● **WHAT TO DO**
In the entries below, which lines run from the one containing "is (518, 291)." to the one containing "Given: Open the Filter menu"? Copy exactly those lines, ends included, and no others.

[Dataset excerpts]
↓↓↓

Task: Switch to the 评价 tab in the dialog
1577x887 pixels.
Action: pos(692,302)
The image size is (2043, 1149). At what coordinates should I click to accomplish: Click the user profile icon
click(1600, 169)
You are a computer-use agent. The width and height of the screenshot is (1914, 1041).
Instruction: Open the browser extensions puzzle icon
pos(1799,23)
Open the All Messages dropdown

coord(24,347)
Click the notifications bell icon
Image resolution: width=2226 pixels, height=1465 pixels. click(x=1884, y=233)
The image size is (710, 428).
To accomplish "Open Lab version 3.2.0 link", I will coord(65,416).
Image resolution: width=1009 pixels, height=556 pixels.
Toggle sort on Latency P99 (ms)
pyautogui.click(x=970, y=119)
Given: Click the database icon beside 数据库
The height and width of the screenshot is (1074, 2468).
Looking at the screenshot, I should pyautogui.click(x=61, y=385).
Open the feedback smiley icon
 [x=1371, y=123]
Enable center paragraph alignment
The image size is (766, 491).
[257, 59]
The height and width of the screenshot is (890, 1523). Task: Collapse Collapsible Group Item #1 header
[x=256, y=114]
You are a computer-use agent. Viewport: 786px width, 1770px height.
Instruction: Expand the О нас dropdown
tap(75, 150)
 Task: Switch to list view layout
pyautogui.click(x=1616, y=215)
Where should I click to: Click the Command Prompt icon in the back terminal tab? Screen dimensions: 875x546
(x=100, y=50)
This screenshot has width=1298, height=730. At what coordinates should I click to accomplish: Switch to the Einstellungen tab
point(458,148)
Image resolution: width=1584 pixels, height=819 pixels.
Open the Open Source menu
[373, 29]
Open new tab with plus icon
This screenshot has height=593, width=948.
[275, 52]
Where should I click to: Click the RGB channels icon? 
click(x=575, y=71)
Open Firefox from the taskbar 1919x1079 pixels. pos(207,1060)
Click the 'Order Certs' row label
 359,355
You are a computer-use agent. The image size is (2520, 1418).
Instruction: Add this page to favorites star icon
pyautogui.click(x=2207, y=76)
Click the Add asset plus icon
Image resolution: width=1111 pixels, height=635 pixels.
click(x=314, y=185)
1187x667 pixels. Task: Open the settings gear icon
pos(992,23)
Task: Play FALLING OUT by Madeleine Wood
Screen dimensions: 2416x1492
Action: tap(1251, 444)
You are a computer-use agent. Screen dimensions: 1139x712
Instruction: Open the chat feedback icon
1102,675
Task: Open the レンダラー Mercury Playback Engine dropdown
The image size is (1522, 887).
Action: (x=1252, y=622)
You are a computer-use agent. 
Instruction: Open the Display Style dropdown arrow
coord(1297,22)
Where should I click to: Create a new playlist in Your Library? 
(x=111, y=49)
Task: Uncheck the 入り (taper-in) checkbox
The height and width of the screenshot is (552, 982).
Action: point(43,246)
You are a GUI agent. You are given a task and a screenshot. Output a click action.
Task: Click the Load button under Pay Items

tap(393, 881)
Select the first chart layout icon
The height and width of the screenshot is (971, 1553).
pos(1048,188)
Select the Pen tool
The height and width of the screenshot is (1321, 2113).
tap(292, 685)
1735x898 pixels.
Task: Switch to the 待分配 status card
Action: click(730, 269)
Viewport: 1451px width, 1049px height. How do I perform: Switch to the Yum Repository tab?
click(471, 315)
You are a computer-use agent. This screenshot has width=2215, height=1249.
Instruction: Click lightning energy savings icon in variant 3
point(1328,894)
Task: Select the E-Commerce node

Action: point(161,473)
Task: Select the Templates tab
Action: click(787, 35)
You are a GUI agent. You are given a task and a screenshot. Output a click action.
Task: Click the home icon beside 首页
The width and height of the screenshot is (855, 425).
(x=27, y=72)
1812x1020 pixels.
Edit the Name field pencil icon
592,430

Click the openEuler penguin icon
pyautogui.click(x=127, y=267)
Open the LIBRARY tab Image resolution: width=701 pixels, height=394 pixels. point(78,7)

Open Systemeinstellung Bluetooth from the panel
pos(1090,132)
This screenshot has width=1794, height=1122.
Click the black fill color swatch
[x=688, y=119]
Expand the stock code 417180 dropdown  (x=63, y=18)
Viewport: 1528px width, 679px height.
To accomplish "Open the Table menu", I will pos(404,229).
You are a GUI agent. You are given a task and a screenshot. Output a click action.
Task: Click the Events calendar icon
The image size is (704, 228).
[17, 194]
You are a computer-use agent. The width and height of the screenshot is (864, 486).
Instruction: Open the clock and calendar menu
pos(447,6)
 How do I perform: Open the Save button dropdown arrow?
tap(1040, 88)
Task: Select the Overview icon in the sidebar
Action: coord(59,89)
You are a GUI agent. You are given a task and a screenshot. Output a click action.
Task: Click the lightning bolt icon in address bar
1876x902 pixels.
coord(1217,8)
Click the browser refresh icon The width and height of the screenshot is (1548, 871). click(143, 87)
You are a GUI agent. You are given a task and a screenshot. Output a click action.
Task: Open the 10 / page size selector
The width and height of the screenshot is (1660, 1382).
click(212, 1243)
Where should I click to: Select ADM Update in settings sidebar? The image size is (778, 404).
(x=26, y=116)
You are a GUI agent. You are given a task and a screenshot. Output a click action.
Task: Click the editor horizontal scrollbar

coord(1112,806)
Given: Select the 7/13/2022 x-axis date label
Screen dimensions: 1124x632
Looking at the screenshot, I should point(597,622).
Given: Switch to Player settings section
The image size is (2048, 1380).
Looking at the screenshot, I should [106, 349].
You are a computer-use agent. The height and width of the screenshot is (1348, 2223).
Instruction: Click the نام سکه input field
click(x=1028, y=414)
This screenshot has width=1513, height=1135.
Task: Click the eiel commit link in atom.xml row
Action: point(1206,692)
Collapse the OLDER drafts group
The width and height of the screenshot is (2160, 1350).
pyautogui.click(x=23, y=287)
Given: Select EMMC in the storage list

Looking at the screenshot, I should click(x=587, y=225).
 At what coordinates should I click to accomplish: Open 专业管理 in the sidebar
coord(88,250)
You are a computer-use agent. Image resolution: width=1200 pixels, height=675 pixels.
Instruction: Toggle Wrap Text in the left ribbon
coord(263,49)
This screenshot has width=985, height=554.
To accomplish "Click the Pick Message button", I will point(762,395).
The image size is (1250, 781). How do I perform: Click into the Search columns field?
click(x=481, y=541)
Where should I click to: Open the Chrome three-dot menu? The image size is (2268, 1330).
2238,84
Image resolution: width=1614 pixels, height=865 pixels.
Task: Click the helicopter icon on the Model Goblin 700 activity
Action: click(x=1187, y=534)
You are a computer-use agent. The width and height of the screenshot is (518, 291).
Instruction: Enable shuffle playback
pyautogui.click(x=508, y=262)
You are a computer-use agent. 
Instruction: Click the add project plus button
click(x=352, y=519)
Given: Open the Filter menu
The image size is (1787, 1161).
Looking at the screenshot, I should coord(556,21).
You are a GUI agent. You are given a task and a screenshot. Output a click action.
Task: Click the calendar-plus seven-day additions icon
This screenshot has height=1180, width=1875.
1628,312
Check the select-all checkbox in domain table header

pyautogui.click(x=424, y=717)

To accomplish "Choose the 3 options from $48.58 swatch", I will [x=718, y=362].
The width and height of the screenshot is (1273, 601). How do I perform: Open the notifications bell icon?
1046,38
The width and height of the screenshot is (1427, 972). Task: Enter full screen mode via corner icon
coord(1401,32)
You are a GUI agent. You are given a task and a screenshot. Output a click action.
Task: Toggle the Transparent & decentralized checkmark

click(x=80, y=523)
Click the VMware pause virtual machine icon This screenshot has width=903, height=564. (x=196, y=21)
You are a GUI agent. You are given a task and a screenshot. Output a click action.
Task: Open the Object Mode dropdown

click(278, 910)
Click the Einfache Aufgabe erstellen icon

↑↑↑

● **RESPONSE**
You are a computer-use agent. The width and height of the screenshot is (518, 291).
Instruction: Enable shuffle playback
pyautogui.click(x=508, y=262)
You are a computer-use agent. 
Instruction: Click the add project plus button
click(x=352, y=519)
Given: Open the Filter menu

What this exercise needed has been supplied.